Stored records

....

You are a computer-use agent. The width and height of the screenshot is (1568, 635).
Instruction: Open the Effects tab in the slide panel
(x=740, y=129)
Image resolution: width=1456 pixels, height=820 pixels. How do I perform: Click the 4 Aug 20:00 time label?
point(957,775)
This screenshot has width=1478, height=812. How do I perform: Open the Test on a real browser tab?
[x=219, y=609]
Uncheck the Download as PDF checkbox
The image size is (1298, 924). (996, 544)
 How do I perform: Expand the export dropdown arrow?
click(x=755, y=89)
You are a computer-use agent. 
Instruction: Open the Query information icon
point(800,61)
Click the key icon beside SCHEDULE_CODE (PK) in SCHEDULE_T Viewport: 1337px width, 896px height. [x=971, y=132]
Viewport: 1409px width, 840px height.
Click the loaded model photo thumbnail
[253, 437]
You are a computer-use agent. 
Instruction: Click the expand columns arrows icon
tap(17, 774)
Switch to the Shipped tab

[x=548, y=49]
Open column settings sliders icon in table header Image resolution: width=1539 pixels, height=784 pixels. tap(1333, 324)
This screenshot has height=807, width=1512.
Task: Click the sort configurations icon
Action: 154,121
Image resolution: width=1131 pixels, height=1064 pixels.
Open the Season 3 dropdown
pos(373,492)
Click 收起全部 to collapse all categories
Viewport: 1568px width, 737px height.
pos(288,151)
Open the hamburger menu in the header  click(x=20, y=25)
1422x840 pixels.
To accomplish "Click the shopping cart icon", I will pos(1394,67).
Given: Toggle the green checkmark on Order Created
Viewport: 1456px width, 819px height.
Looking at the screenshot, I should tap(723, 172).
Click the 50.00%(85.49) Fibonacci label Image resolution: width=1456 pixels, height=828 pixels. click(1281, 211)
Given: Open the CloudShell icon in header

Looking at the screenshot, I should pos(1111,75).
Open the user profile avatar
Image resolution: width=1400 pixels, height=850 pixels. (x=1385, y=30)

....

■ TASK INSTRUCTIONS
A faithful, complete copy of the entries above is required.

■ EXPECTED ANSWER
You are a computer-use agent. The width and height of the screenshot is (1568, 635).
Instruction: Open the Effects tab in the slide panel
(x=740, y=129)
Image resolution: width=1456 pixels, height=820 pixels. How do I perform: Click the 4 Aug 20:00 time label?
point(957,775)
This screenshot has width=1478, height=812. How do I perform: Open the Test on a real browser tab?
[x=219, y=609]
Uncheck the Download as PDF checkbox
The image size is (1298, 924). (996, 544)
 How do I perform: Expand the export dropdown arrow?
click(x=755, y=89)
You are a computer-use agent. 
Instruction: Open the Query information icon
point(800,61)
Click the key icon beside SCHEDULE_CODE (PK) in SCHEDULE_T Viewport: 1337px width, 896px height. [x=971, y=132]
Viewport: 1409px width, 840px height.
Click the loaded model photo thumbnail
[253, 437]
You are a computer-use agent. 
Instruction: Click the expand columns arrows icon
tap(17, 774)
Switch to the Shipped tab

[x=548, y=49]
Open column settings sliders icon in table header Image resolution: width=1539 pixels, height=784 pixels. tap(1333, 324)
This screenshot has height=807, width=1512.
Task: Click the sort configurations icon
Action: 154,121
Image resolution: width=1131 pixels, height=1064 pixels.
Open the Season 3 dropdown
pos(373,492)
Click 收起全部 to collapse all categories
Viewport: 1568px width, 737px height.
pos(288,151)
Open the hamburger menu in the header  click(x=20, y=25)
1422x840 pixels.
To accomplish "Click the shopping cart icon", I will pos(1394,67).
Given: Toggle the green checkmark on Order Created
Viewport: 1456px width, 819px height.
Looking at the screenshot, I should tap(723, 172).
Click the 50.00%(85.49) Fibonacci label Image resolution: width=1456 pixels, height=828 pixels. click(1281, 211)
Given: Open the CloudShell icon in header

Looking at the screenshot, I should pos(1111,75).
Open the user profile avatar
Image resolution: width=1400 pixels, height=850 pixels. (x=1385, y=30)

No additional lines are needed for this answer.